Embark on your new adventure at Euroclear, and work at the heart of the global capital markets. We connect over 2,000 financial institutions across the globe. As an open and resilient infrastructure, we contribute to the stability of the financial markets. We help clients cut through complexity, lower costs, and mitigate risks of financial transactions. At Euroclear, we have the clear ambition to use our key role to facilitate and accelerate a sustainable global financial system.

WHAT WE OFFER:

- Work closely with inspiring, supportive and engaged colleagues from more than 80 different countries.

- Practice your talents in a highly professional international environment.

- Join a learning and development environment with an emphasis on knowledge sharing and training.

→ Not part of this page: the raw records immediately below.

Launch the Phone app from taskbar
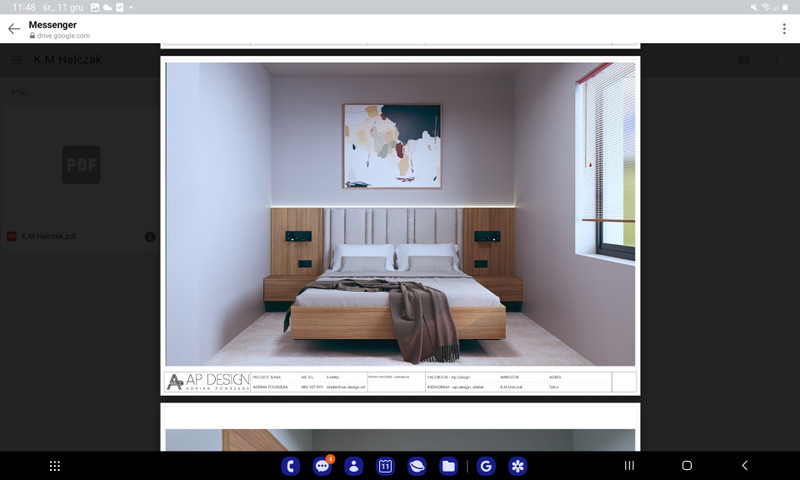The image size is (800, 480). point(291,466)
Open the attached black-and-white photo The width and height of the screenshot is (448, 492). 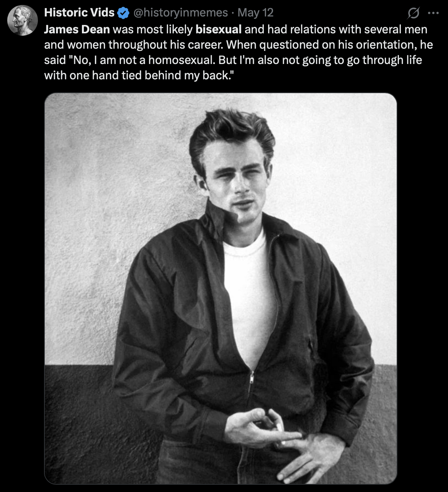[221, 289]
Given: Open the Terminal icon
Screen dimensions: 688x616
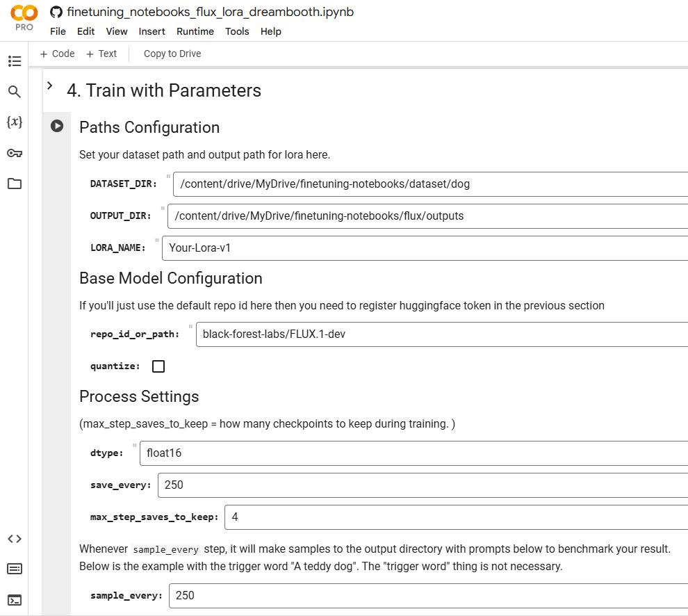Looking at the screenshot, I should pyautogui.click(x=14, y=599).
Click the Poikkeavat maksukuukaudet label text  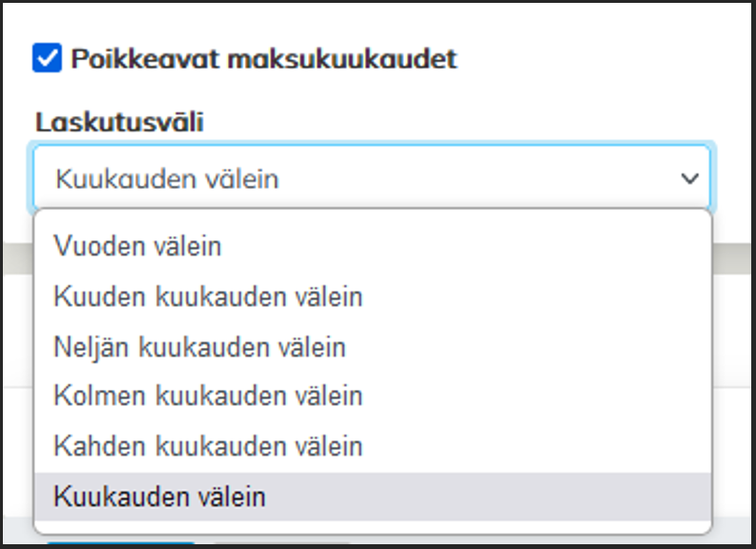tap(264, 59)
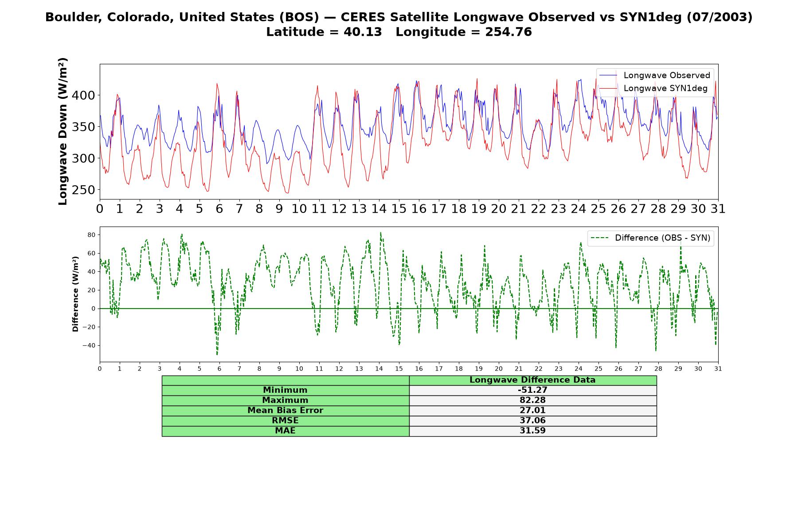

- Competitive salary and comprehensive benefits.

NEW WAYS OF WORKING

Find your own optimal balance within our hybrid working model, where you can connect at the office and also benefit from remote working.

GREAT PLACE TO WORK FOR ALL

We are committed to creating an inclusive culture that celebrates diversity and strives to be a Great Place to Work for All. All qualified applicants will be considered for employment, regardless of any aspect that makes them unique (including race, religion, national origin, gender, sexual orientation, age, marital status, pregnancy, disability, ...). If you need any specific accommodation due to disability or any other reason, you can let the recruiter know during your application process.